• [Your objective]:
Scan the entries below and report only how many lines contain "will".

• [Material provided]:
..........
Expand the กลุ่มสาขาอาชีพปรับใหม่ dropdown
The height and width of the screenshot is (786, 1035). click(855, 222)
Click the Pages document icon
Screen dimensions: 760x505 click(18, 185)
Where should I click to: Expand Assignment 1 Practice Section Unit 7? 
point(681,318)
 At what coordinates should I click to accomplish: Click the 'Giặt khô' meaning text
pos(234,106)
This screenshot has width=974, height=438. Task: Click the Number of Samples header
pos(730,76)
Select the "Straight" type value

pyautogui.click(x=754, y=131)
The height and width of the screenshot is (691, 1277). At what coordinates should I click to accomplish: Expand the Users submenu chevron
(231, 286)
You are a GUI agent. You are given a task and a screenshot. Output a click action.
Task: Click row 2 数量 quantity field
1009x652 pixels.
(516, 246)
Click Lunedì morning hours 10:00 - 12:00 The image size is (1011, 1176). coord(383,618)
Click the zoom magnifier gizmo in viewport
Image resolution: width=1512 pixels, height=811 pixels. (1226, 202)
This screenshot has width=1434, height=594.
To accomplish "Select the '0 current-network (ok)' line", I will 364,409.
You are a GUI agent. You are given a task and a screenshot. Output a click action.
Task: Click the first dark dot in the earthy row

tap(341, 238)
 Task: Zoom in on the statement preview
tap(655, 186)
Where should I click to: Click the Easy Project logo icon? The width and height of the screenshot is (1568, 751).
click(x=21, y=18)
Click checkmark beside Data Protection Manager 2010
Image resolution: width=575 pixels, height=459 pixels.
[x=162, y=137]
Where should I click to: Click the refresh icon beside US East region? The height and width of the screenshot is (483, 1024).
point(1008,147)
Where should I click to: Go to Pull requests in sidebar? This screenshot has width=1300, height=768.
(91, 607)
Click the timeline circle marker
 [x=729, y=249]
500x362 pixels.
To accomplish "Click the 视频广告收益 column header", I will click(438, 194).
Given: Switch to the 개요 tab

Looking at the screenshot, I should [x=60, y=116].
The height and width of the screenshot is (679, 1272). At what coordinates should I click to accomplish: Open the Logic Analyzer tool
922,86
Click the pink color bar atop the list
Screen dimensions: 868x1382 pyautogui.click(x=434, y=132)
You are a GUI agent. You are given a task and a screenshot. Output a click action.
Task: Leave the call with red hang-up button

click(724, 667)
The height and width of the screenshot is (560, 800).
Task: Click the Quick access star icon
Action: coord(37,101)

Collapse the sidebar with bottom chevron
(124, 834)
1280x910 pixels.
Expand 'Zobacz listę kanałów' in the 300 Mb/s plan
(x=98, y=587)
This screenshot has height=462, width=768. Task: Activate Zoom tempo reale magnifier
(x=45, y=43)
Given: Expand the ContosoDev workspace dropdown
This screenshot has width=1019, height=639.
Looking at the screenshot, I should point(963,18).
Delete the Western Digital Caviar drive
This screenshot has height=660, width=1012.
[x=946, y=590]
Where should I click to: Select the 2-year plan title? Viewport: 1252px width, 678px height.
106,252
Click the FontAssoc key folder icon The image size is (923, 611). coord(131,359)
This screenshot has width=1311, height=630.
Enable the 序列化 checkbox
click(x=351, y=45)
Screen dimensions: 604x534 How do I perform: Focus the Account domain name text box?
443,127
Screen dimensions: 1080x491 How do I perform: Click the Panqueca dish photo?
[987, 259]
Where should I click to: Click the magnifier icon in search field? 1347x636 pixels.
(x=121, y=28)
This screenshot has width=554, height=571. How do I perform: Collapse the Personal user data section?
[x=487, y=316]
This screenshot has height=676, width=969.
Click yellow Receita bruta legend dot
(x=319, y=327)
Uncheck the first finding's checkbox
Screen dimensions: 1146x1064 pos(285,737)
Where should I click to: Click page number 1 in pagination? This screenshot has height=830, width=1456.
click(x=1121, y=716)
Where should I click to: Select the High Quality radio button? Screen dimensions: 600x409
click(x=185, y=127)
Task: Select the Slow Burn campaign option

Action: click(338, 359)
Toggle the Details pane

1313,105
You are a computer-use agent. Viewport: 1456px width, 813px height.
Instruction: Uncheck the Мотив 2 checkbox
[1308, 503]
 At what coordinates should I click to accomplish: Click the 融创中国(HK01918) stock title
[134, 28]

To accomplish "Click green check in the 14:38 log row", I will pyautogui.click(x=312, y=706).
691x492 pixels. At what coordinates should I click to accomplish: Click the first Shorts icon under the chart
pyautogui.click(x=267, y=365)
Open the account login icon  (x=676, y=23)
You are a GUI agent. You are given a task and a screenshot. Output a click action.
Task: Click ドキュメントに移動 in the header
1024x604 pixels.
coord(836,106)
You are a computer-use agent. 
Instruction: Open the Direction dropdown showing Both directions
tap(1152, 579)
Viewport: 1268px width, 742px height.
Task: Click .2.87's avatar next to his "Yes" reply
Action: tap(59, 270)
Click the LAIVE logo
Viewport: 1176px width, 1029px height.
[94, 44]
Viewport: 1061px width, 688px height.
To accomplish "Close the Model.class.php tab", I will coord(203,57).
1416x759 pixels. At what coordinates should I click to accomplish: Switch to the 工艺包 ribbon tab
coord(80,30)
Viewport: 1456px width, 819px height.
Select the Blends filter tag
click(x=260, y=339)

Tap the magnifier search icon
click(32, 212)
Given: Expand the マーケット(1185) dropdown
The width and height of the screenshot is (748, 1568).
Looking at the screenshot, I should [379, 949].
..........
• [Response area]:
4